The Republican-led House of Representatives passed the so-called Financial Innovation and Technology for the 21st Century Act last month with bipartisan support although the White House has said it opposes it. SEC Chair Gary Gensler has warned the bill could create new risks for investors and markets.
Coinbase officials have met with White House and Biden administration officials over the past several months on the issues, a source with the matter said.
Armstrong said he was not backing a presidential candidate because he felt crypto issues should be bipartisan to ensure passage of needed legislation.
But he said Biden’s veto last week was clearly “a bad political move” given broad bipartisan support for the measure.
“I think that it’s just bad politics to be anti-crypto.
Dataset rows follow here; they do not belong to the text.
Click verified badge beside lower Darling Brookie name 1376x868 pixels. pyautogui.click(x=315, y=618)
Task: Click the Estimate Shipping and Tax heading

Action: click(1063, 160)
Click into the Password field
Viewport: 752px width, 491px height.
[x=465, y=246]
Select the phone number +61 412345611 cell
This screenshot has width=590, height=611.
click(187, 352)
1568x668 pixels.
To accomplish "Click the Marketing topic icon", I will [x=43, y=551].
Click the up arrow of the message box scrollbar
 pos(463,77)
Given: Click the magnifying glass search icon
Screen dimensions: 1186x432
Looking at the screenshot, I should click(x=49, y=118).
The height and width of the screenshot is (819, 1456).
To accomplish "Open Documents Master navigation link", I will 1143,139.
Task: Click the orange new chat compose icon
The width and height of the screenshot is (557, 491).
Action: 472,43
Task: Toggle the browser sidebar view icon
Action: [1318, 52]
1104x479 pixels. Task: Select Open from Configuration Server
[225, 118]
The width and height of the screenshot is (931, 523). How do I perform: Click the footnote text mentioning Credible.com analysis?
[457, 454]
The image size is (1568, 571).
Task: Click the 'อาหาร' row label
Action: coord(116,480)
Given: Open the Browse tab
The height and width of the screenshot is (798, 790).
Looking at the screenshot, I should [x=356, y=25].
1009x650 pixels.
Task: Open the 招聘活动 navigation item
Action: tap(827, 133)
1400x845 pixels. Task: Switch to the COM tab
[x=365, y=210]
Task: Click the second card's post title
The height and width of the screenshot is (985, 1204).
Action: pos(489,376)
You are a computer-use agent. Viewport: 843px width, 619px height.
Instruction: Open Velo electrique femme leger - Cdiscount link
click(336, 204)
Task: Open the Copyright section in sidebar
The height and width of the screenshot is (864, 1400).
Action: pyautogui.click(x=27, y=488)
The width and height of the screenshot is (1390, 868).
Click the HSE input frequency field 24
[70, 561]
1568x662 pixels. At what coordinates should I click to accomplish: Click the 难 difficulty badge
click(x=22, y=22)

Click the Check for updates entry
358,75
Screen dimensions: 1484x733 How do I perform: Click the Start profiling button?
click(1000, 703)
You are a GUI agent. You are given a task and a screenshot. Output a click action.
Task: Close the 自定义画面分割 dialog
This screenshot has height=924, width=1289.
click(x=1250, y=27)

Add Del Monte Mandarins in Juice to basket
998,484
There’s no voter constituency that you’re winning over by doing that, but you are upsetting a huge number of Americans who’ve used this technology,” he said.
Coinbase estimates that 52 million Americans have used cryptocurrencies, representing roughly one in five Democrats, Republicans or independent voters, Armstrong said. Many were frustrated that the rules for the industry weren’t clear.
“They’re looking to elect representatives that are aligned with their values,” he said. He said it was unclear if people in the rapidly growing “voter bloc” would cast their votes in the November presidential election on the basis of digital asset issues, but that a subset certainly could.
The White House and the Biden campaign declined to comment.
Biden’s campaign has stepped up its outreach to the industry and cryptocurrency users in recent weeks, a source familiar with the matter said.
Trump’s campaign announced last month that it would accept donations in crypto. Biden’s campaign had no immediate comment on whether it was accepting such donations.